Azhar Orazgaliev, a 86-year-old Red Army soldier who survived World War II, worked for AMG from 1948 to 1977. She lives with her family in a three-bedroom apartment given to her by CNPC-AMG and local government.

"I've worked with different ethnic groups. I don't think any ethnicity is better or worse than the other. China and Kazakhstan, as friends, should join hands to properly develop resources," she said.

Orazgaliev said she hopes her 22-year-old granddaughter, who majors in energy at a college in Almaty on a CNPC scholarship, will work for CNPC-AMG after graduation, like most of her relatives.

More than 98 percent of CNPC's jobs are offered to talented locals in Kazakhstan. Among 6,900 employees in CNPC-AMG, only 117 are Chinese nationals, said Song Xicheng, an administrative chief with the company.

Xu said the company has paid for 135 Kazakhstanis to study in China, but its hiring of high-level employees is not rapid enough, while enhanced production efficiency has made the current staff scale a little redundant.

"But out of responsibility, we have promised not to fire any employee, even in the most difficult 2009," Xu said.

Branching out

Kazakhstan grew rapidly on the back of booming oil and metals prices from 2000 to 2007, but the global financial crisis ended years of double-digit growth for Central Asia's biggest economy.

According to Reuters, Kazakhstan was hit hard by the global recession. Economy Minister Bakhyt Sultanov vowed to do more to make it easier for foreigners to enter local markets when he addressed foreign investors and bankers in 2009.

Speaking at the same meeting, President Nazarbayev urged foreign companies to invest more of their profits locally to help diversify the Kazakhstani economy.

It was time for foreign companies to look at opportunities in other sectors, he said.

From 1991, when it gained independence from the Soviet Union, to 2009, Kazakhstan attracted more than $50 billion in foreign direct investment, mainly in its oil and metals sectors, Reuters reported.

Xu said CNPC-AMG's top task in the near future remains oil exploration that meets the ballooning demand of China. However, he said, he has realized that CNPC-AMG has to diversify its investments and accelerate its downstream service and manufacturing, as in chemicals.

Mutual benefit

Ambassador Zhou Li told China Daily at the Chinese Embassy in Astana that Kazakhstan's increasing emphasis on non-energy sectors means opportunity for China, whose better development in many other sectors can boost cooperation between the two nations.

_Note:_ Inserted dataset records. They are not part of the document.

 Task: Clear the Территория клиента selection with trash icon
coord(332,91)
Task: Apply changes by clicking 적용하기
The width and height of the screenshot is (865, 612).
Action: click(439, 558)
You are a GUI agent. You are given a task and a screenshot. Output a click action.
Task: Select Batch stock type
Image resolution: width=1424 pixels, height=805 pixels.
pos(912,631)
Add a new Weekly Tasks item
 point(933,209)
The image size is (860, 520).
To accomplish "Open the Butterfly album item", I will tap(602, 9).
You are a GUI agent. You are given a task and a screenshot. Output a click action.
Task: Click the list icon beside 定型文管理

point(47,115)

BBC reported last year that Chinese investors' growing presence in Kazakhstan has aroused public concern. But experts from both sides said that close cooperation is the best strategy.

Instability in southern and western Asia makes Russia and China the best potential gateways to overseas markets for landlocked Kazakhstan, said Zhang Yao, an expert on Central Asian studies from Shanghai Institute for International Studies. He noted that the country has been independent of the Soviet Union for 20 years and is probably reluctant to be subject now to Russia.

China has an enormous market, financial and technological advantages in and out of the energy sector, and political trust to share with Kazakhstan, he said.

Konstantin Syroezhkin, chief researcher at Kazakhstan Institute for Strategic Studies, said the presence of Chinese enterprises in Central Asia is mutually needed. In most cases, he said, Chinese companies have supported the political establishment at the highest level in Kazakhstan and elsewhere in the region.

As a crucial and positive force to maintain a dynamic regional economy, China will undoubtedly increase its economic presence in Central Asia and particularly in Kazakhstan, he said. "I don't regard it as a threat but a process that is completely objective and even mutually beneficial.

"The only thing Kazakhstan needs to do is to guarantee China's presence to be in favor of socio-economic development of Central Asia."